Work to be completed: Repeat exactly what runs from the line with "The width and height of the screenshot is (515, 441)." through the last line of the material, and keep the pictures out of it.
.....
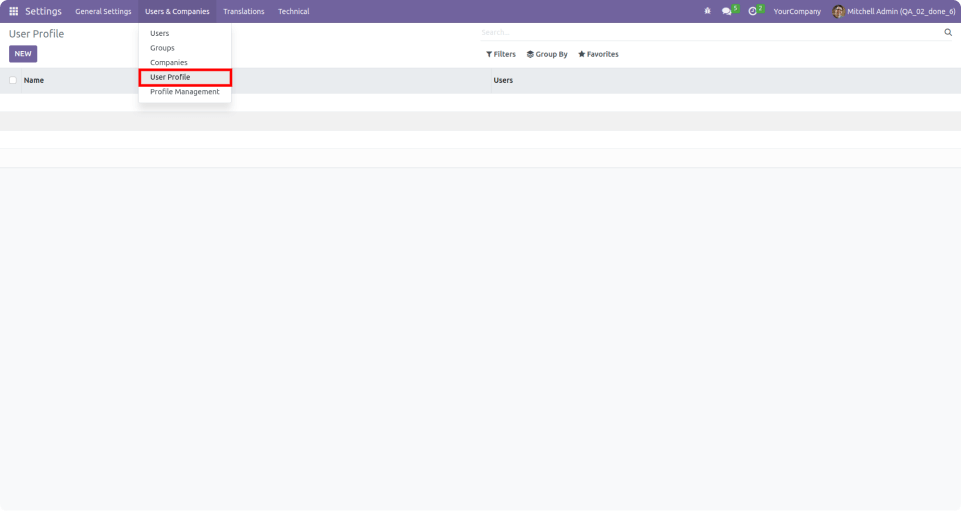The width and height of the screenshot is (961, 511).
Task: Open the apps grid home menu
Action: pos(13,11)
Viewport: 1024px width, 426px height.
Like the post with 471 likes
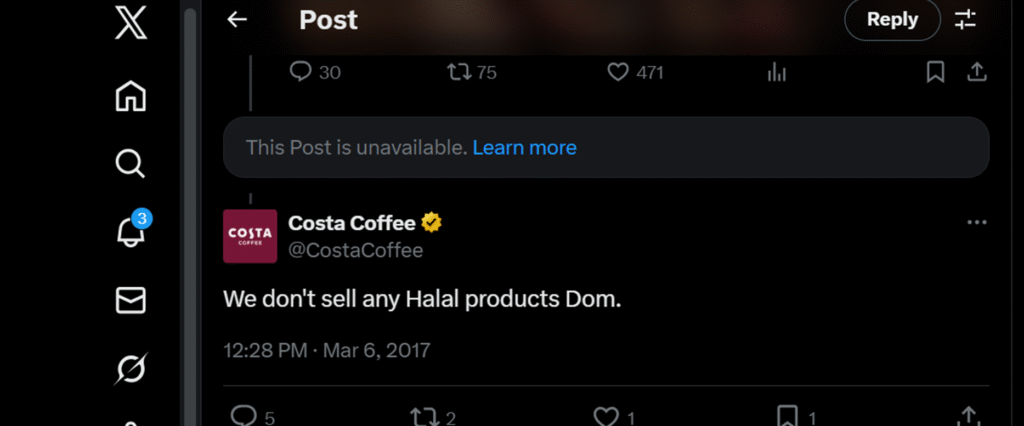tap(619, 72)
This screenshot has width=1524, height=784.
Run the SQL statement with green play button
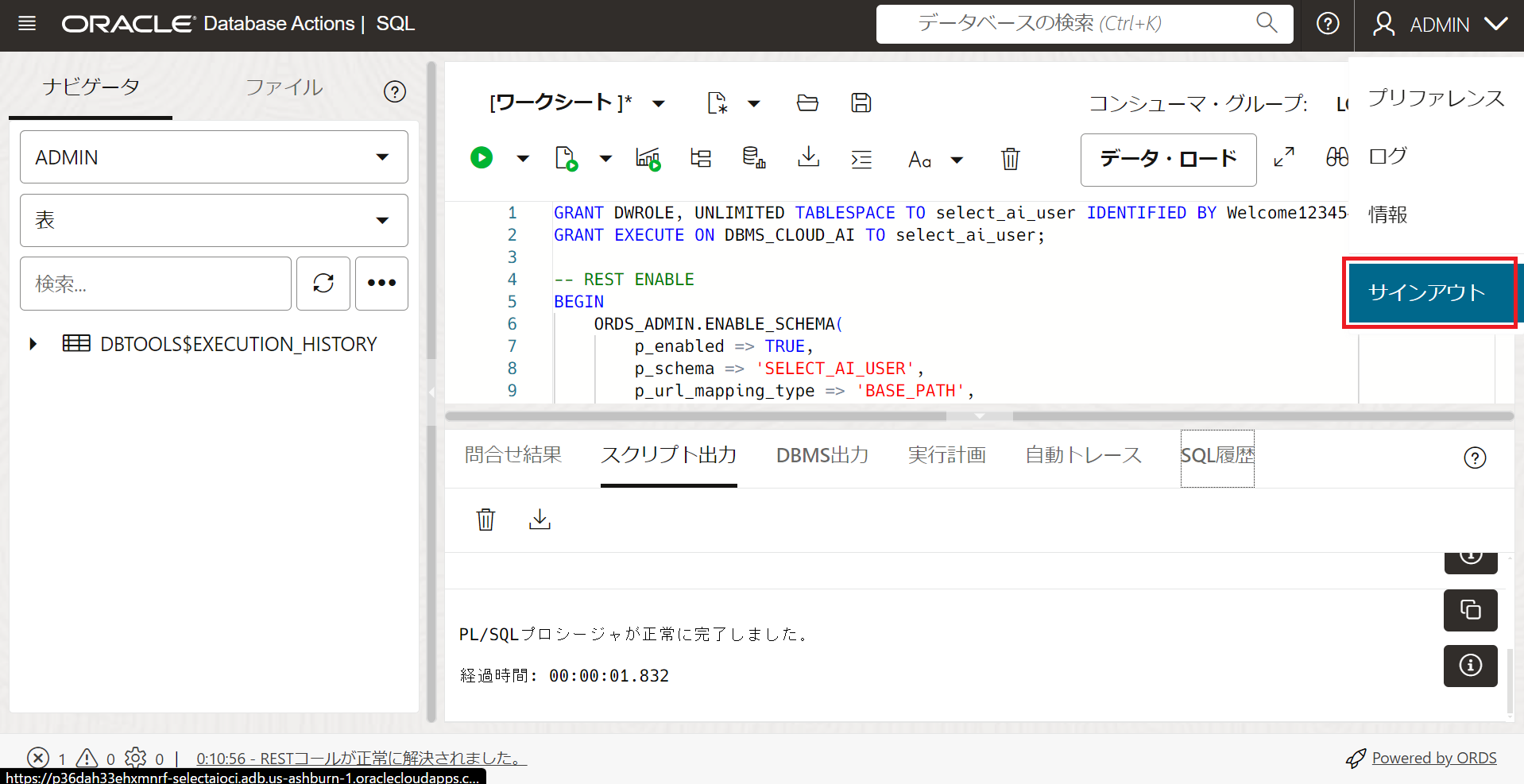pos(482,158)
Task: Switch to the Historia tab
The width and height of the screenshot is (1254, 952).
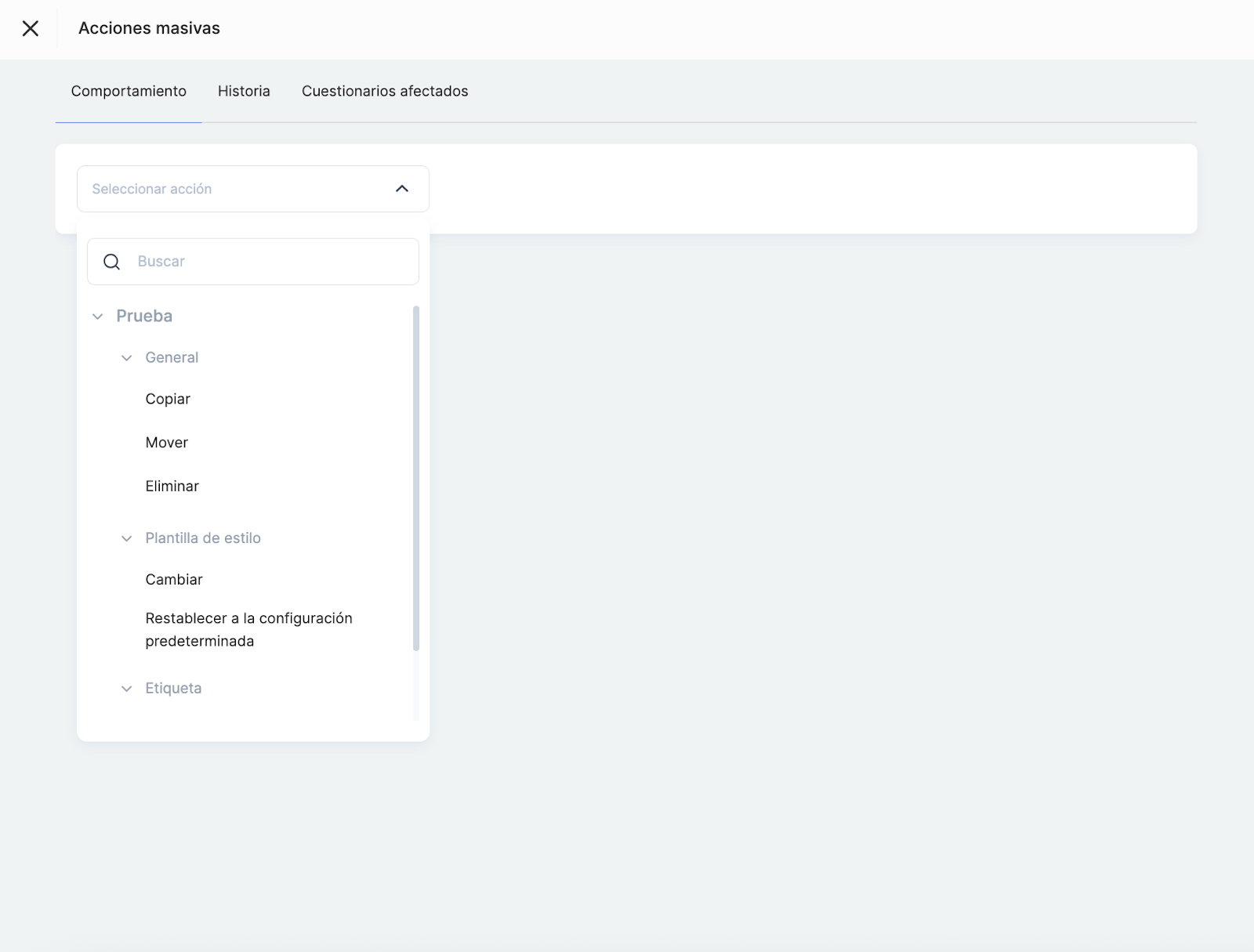Action: (244, 91)
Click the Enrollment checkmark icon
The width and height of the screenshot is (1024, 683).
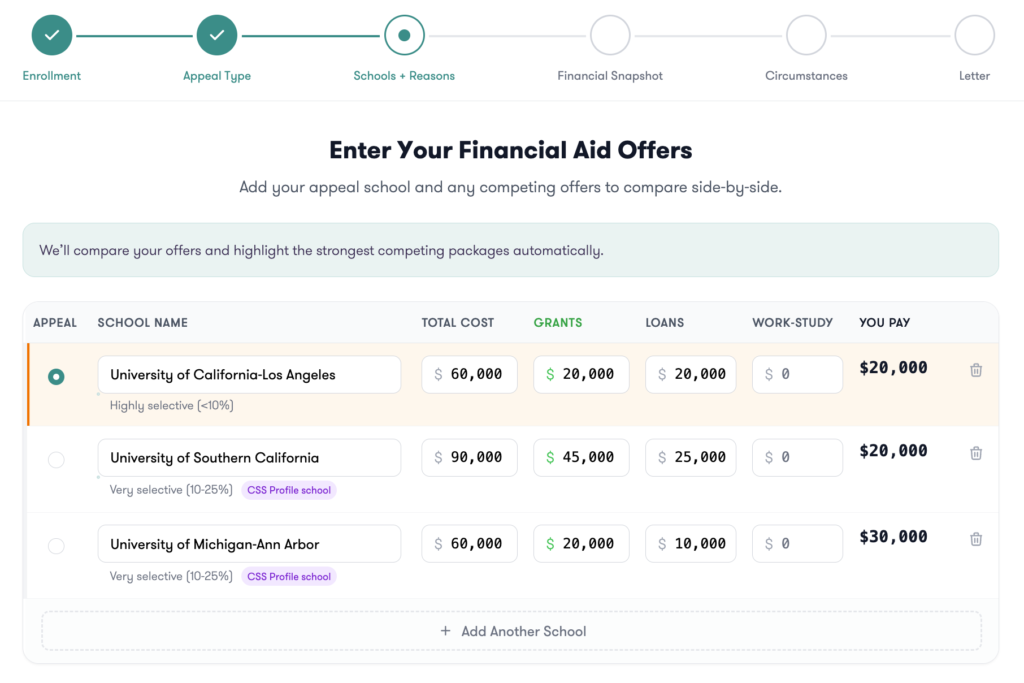coord(51,34)
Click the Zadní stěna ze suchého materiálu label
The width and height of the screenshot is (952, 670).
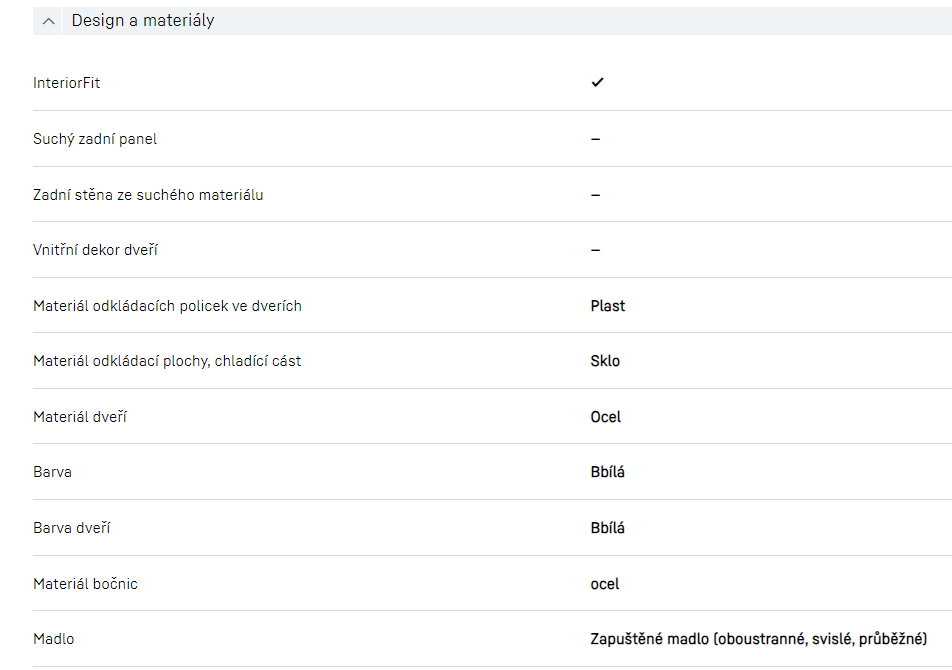click(148, 195)
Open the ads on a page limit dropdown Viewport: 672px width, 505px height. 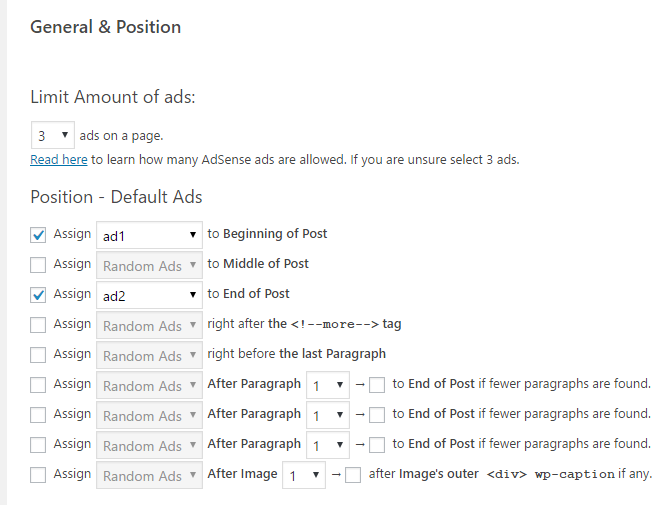click(x=53, y=135)
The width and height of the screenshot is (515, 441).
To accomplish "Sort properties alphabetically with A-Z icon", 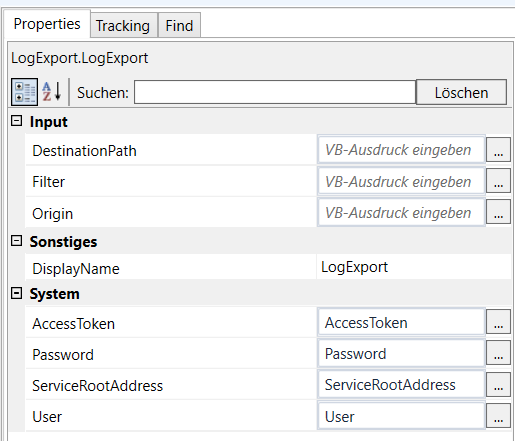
.....
Exercise answer:
The width and height of the screenshot is (515, 441).
To accomplish "Sort properties alphabetically with A-Z icon", 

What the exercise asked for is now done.